After devoting many years to creating classic guitar, classic guitar and flute, classic guitar and violin, etc., transcriptions of classical music, I finally re-turned my full attention to Jazz guitar arranging. I arranged, performed, recorded, mixed and produced my own CD album of Old Standard love songs. My album is entitled, Expressions of Love, and is available on the Internet at CD Baby, and Digstation. If you give it a listen, I am sure that you will recognize my deep appreciation of these tunes, and hear the influences that classical music have made upon my arranging style. My record label is called “Rosa-Turi,” named after my Sicilian, paternal grandparents, Rosa and Sarvaturiddu (Salvatorello in Italian).

Friday, November 21, 2008

Patrick Ferreri, Classical and Jazz Guitarist in Chicago

I took my first guitar lesson in 1950, at the age of eleven. Three years later, I began playing at wedding receptions, banquets, birthday parties, etc., as I continued my studies. I've made my living by playing the guitar, ever since. From the age of 13 to 18, I studied Jazz guitar with George Allen (teacher of most of the guitar players in the Chicago area who can read music, follow a conductor, and improvise in a wide variety of styles). From age 18 to 29, I was a staff musician at the American Broadcasting Company radio and television studios inChicago.

At the age of 19, I became a pupil of Richard Pick, Chicago's foremost teacher of the classic guitar, composer, and author of many materials for the classic guitar. I studied with Mr. Pick for many years, and performed many duo guitar concerts with him prior to his retirement from public performance. From age 29 to the present, I have been a studio musician -- performing in recording studios where music for radio and television commercials is recorded. I also play in many ballet, theatre, and stage show orchestras.
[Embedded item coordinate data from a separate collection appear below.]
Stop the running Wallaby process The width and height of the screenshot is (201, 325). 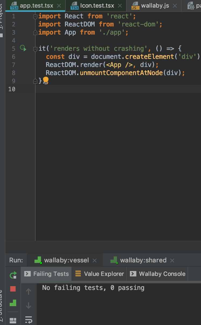click(x=12, y=289)
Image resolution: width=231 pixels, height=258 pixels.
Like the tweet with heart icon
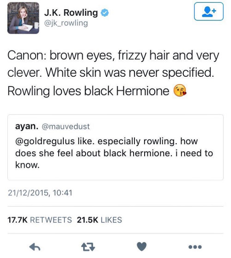[141, 246]
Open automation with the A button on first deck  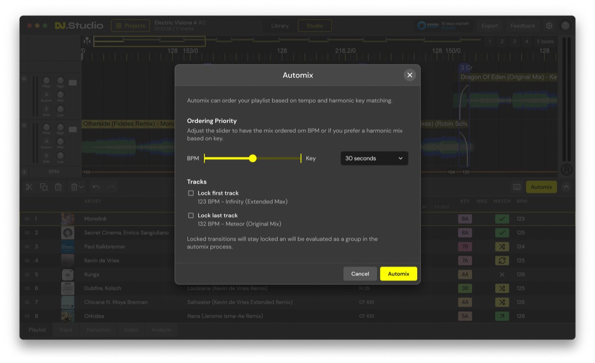[47, 95]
During the 44 years that I have worked in recording studios, I have often performed (as an "extra," and not as a star performer) with the Chicago Symphony Orchestra, the Lyric Opera Orchestra, the Music of the Baroque ensemble, the Milwaukee (Wisconsin) Symphony Orchestra, the South Bend(Indiana) Symphony Orchestra, and many other ensembles.

I may play Classical music one day, Jazz the next, Country and Western the next, and so on. I still do such work, and will never retire (as long as my fingers and mind continue to function.) When I perform with orchestras, I sometimes play the classic guitar. For "Pops Concerts," I play the arched-top, electronically amplified Jazz guitar and/or tenor banjo. For commercial recordings, I play the guitar (in almost all of its many forms), the Renaissance lute, the electric fretted bass, the mandolin, the mandola, the mandocello, the banjo, the Russian balalaika, the Greek bouzouki, and the ukelele. I tune all of these instruments as they were designed to be tuned, and I read music in all clefs. On some jobs I must sight-read music, on some I am required to improvise on tunes that I know, and on others I must play "by ear." I enjoy my musically eclectic life. I chose it. It has allowed me to be a devoted and attentive husband, father, and grandfather, while also being a musician.

As a professional musician, I have learned many things concerning music, both as an art and as a career. Perhaps some of my observations may be of value to those who are about to begin a career in guitar playing. I have published a few essays, regarding my insights, and they are available to you from Ferreri Publications.